__PROBLEM DESCRIPTION__.
The output should be the line containing "The image size is (1260, 952)." and every later line of the records, exactly as written, and nothing else.

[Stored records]
■ ■ ■ ■

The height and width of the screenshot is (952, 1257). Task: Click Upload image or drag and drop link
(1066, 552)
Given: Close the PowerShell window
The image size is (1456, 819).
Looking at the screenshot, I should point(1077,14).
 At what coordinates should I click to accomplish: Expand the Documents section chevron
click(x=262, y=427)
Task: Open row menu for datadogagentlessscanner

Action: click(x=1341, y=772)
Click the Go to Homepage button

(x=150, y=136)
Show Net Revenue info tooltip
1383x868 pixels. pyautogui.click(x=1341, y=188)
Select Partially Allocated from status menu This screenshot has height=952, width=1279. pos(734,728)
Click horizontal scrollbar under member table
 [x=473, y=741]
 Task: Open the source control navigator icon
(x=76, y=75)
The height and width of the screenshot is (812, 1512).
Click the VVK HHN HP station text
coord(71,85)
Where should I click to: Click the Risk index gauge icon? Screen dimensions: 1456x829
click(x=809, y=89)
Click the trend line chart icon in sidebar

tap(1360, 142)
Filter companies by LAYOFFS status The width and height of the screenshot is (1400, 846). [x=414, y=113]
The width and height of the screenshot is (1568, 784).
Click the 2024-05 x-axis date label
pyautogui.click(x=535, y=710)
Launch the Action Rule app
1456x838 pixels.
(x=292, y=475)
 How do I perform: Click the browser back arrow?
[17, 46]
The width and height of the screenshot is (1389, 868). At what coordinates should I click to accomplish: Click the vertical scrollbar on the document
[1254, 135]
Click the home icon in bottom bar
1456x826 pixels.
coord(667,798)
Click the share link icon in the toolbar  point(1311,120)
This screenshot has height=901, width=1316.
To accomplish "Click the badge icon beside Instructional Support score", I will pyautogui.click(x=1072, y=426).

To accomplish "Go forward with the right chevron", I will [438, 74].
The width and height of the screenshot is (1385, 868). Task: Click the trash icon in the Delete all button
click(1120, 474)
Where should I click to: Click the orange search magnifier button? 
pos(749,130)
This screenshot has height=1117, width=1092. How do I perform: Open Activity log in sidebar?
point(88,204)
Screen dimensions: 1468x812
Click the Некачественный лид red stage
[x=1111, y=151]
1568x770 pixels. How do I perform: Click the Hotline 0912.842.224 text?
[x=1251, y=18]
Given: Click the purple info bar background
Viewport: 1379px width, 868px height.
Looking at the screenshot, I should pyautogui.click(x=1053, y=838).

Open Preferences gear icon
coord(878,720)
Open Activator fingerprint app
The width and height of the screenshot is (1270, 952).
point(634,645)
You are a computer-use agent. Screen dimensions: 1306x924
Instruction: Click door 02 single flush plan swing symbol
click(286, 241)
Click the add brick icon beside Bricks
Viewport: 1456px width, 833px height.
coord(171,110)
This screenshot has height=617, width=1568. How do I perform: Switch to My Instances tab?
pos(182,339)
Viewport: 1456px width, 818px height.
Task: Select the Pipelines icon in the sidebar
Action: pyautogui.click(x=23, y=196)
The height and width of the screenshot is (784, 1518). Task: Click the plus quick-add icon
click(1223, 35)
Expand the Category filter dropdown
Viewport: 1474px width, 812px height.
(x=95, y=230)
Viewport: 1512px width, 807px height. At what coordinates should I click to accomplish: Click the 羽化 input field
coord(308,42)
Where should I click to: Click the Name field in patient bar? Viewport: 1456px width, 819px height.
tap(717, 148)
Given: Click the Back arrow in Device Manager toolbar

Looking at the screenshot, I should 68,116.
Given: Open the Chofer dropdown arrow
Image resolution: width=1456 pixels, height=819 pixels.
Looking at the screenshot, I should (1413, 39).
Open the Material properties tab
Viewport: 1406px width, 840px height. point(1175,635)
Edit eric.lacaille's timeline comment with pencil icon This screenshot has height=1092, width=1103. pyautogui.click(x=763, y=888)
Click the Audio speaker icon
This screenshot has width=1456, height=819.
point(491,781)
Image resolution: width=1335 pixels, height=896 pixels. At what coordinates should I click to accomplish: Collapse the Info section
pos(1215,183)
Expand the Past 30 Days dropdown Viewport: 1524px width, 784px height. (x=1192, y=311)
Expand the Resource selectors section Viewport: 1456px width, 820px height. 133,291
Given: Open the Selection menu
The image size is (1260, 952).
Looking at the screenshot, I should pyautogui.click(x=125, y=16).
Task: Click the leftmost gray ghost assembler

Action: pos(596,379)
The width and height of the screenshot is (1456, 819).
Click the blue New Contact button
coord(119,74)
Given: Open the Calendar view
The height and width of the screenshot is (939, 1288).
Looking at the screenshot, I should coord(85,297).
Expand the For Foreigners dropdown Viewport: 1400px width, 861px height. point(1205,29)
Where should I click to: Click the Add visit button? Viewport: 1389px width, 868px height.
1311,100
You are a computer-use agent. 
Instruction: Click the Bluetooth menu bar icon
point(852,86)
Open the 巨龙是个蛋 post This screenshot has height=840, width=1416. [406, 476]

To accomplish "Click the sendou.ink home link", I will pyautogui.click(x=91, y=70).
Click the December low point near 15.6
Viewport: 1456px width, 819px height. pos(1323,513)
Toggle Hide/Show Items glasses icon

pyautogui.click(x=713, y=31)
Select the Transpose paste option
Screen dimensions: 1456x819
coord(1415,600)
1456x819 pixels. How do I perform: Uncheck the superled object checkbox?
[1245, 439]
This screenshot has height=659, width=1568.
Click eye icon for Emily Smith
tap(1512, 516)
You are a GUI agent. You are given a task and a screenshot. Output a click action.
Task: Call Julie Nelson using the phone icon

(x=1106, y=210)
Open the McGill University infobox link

■ ■ ■ ■

__EXPECTED ANSWER__.
The image size is (1260, 952).
Looking at the screenshot, I should pyautogui.click(x=125, y=16).
Task: Click the leftmost gray ghost assembler

Action: pos(596,379)
The width and height of the screenshot is (1456, 819).
Click the blue New Contact button
coord(119,74)
Given: Open the Calendar view
The height and width of the screenshot is (939, 1288).
Looking at the screenshot, I should coord(85,297).
Expand the For Foreigners dropdown Viewport: 1400px width, 861px height. point(1205,29)
Where should I click to: Click the Add visit button? Viewport: 1389px width, 868px height.
1311,100
You are a computer-use agent. 
Instruction: Click the Bluetooth menu bar icon
point(852,86)
Open the 巨龙是个蛋 post This screenshot has height=840, width=1416. [406, 476]

To accomplish "Click the sendou.ink home link", I will pyautogui.click(x=91, y=70).
Click the December low point near 15.6
Viewport: 1456px width, 819px height. pos(1323,513)
Toggle Hide/Show Items glasses icon

pyautogui.click(x=713, y=31)
Select the Transpose paste option
Screen dimensions: 1456x819
coord(1415,600)
1456x819 pixels. How do I perform: Uncheck the superled object checkbox?
[1245, 439]
This screenshot has height=659, width=1568.
Click eye icon for Emily Smith
tap(1512, 516)
You are a GUI agent. You are given a task and a screenshot. Output a click action.
Task: Call Julie Nelson using the phone icon

(x=1106, y=210)
Open the McGill University infobox link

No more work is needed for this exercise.